Police raised riot shields as picketers raised placards, the two groups squaring off as the tired soldiers slipped away through the terminal.
Lewis took the shuttle to the BART platform. In an hour he’d be in Lafayette, at home with his wife and his little girl. He understood now why Tessa hadn’t been there to meet him.
The waiting rail car was almost full. Finding a vacant seat, he addressed the woman seated across from it.
“Do you mind if I sit here?”
The woman’s eyes flared up at his, and drawing up noisily she spat on his boots.
“Murderer.” Her eyes burned into him as he turned and walked to the other end of the car. “Did you forget God while you were fighting up there?” Ignoring her, he found and lowered himself into another vacant seat. His massive frame, used to two years of a gee and a half nearly crushed the structure as he landed. The people already sitting nearby quietly got up and moved away, taking up standing positions with their backs to him.
They were in Oakland City when four young men produced guns as the doors closed and the train began to move again.
“All of you, wallets, jewelry and phones in the bags,” the shorter of the men spoke loudly as they moved through the car, waving guns with one hand, bags open in the other.
“Are you going to fucking do something?” The same woman had Lewis fixed with a glare again, though this time her eyes were filled with fear.

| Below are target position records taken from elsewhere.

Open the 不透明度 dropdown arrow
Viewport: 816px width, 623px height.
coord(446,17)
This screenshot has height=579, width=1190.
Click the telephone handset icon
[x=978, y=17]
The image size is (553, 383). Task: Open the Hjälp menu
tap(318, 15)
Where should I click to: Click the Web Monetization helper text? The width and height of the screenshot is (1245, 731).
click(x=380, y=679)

The men hadn’t noticed Lewis, and as he raised himself from his seat, they backed away, raising then lowering their guns uncertainly. Lewis bristled with armor, the chitin alloy plating spliced into his skin would stop anything of the calibre these men could heft, and in sheer mass he could crush them without effort. They knew that as well as he did.
“Listen man, we got no problem with you, we’re just making a living…”, the stocky one’s voice trailed off as Lewis brushed past him.

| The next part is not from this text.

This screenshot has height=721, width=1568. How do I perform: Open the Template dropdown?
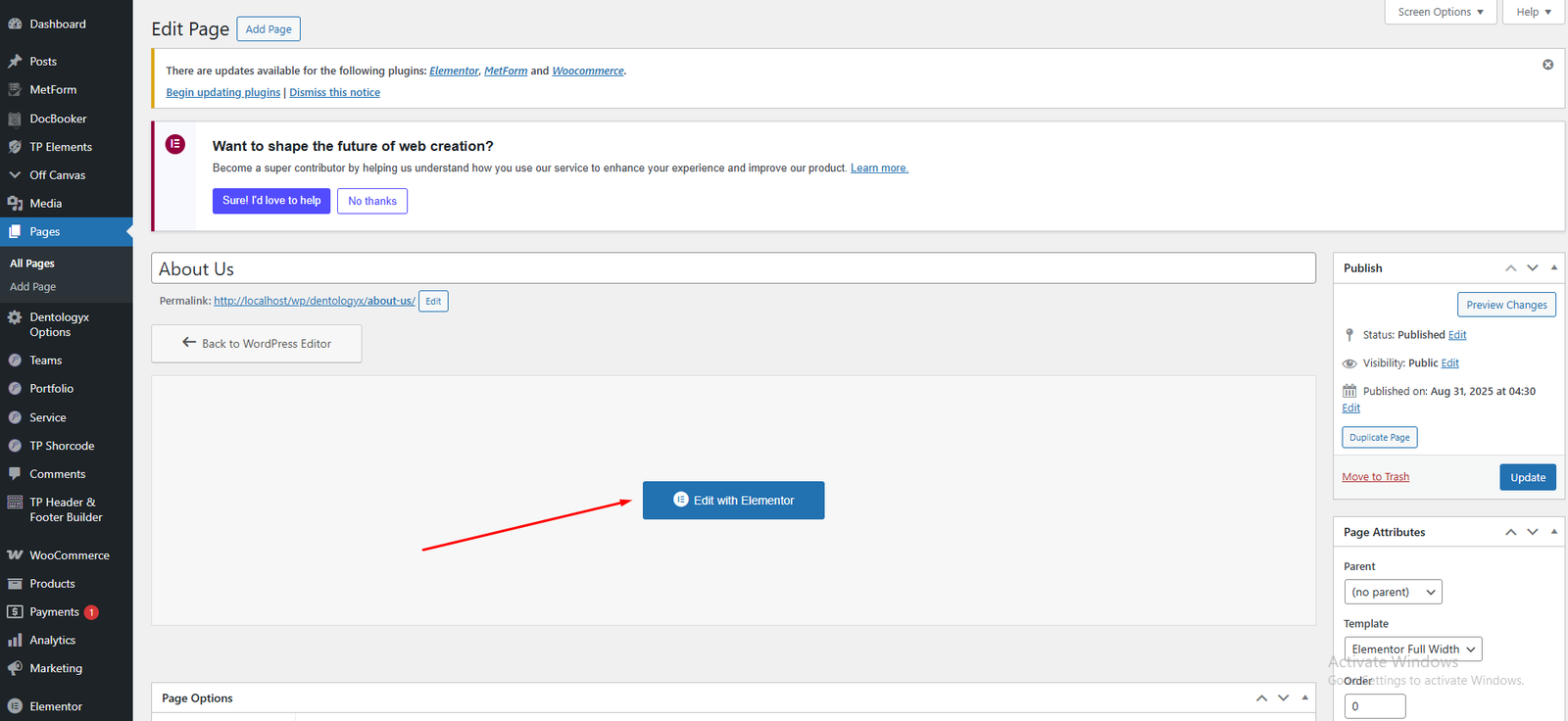click(1412, 649)
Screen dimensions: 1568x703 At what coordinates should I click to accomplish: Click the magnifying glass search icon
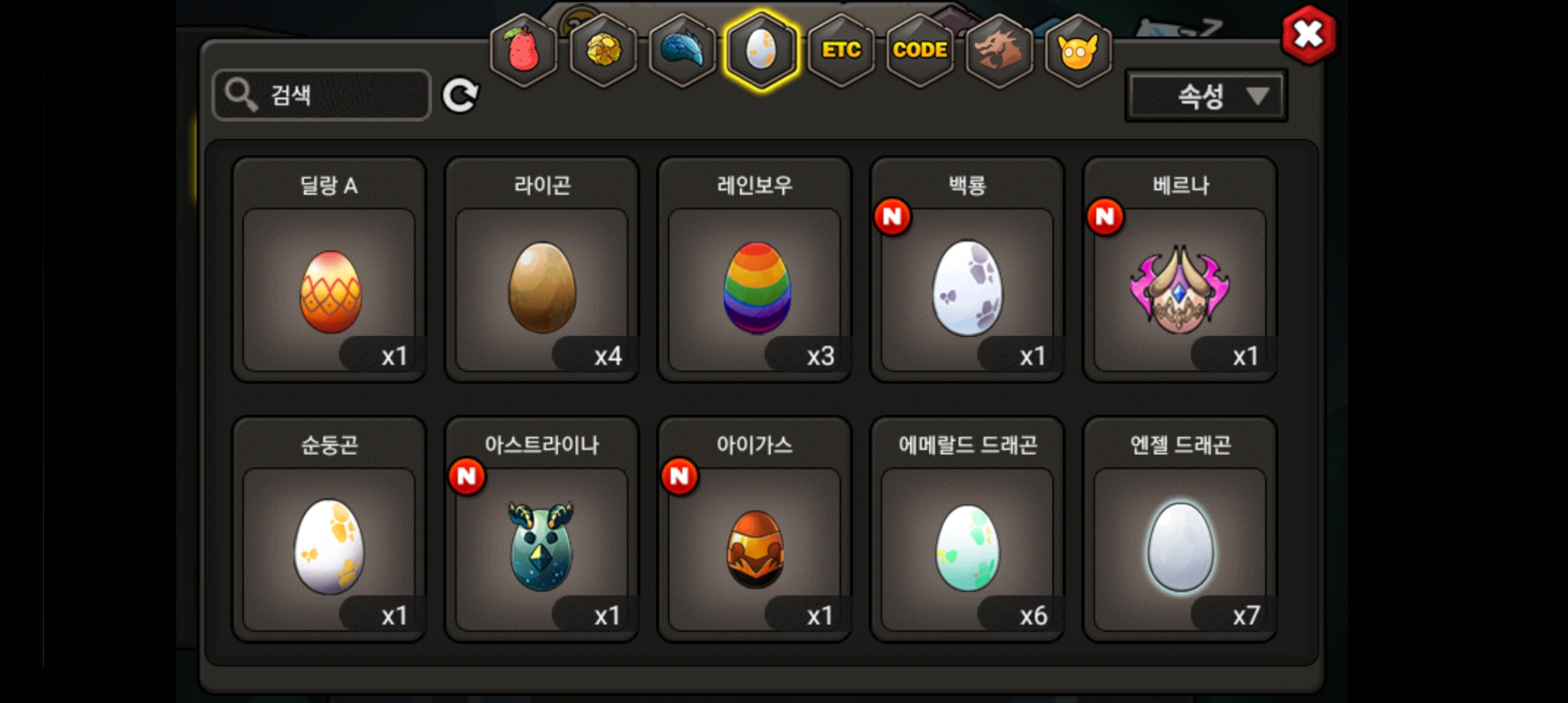tap(240, 96)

Lewis stopped facing the woman, her eyes darting from him to the wavering guns behind him. He bent over, wiping up some of the still wet spittle from the toe of his boot. She jerked back and froze as he raised his hand. Putting a wet finger to her face, he smeared a cross on her forehead.
“I hope your God remembers you, when you meet him.” His face was inches from hers, his breath hot on her trembling face.
The entire car stared in shocked silence as he straightened and stepped off the train at MacArthur station, leaving them alone, passengers and thieves.
There’d be another train shortly, and at the moment Lewis needed, more than anything else, space.